Taylor Swift’s talents as an actual songwriter were probably underestimated in the beginning, which is why it took so long for her machine to formulate a proper image for her. Unlike most pop stars, Taylor Swift began with the raw talent, and is only now rounding it out with a definable persona. Most start the other way around, because they don’t have the ground-up ability to actually participate in the creation of their music the way Swift does (Rihanna, Britney, even Beyoncé, who might be a genius creative director, but who hasn’t proven yet that she has the talent to write alone). Even pop stars that can write, like Katy Perry and Ke$ha, still began with the big personalities. Audiences pay attention to big personalities (and boobs, you know I really mean boobs).

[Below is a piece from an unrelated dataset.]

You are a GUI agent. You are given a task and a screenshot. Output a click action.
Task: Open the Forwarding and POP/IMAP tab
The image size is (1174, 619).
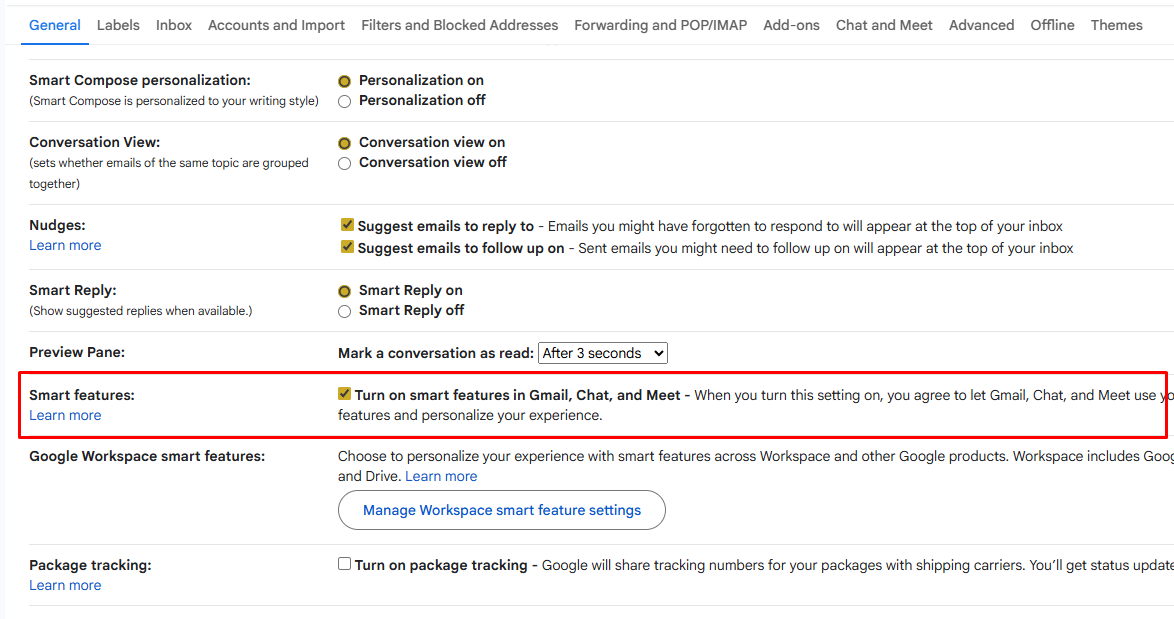(x=660, y=25)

By comparison, Taylor Swift practically wrote her entire second album, Fearless, which put her on the map with “Love Story” (her highest selling single to date, which she wrote alone) at age nineteen. Two years later she penned the entirety of Speak Now (she also had a hand in its production), which promptly went quadruple platinum. And Taylor Swift, for the most part, was just a girl. In this beginning part of her career, she was vaguely marketed as an all-American good girl, but that image was always secondary to her songs, which sold her without her having to do very much other than play them. But in the aftermath of Speak Now’s phenomenal success, which secured Taylor’s spot as a chart-topping woman in pop next to the Beyoncés and Katy Perrys of the world, it clearly became pertinent to the Taylor Swift machine that the girl needed a definable persona in order to exist in this portion of the pop stratosphere. Because as we all know by now, you can’t rest on the laurels of talent alone to be an enduring pop presence—whether male or female, you have to BE someone as well. And it’s best if that someone is easily described with three or less words (look, I’m not saying a good pop personality has to be dynamic or complex!).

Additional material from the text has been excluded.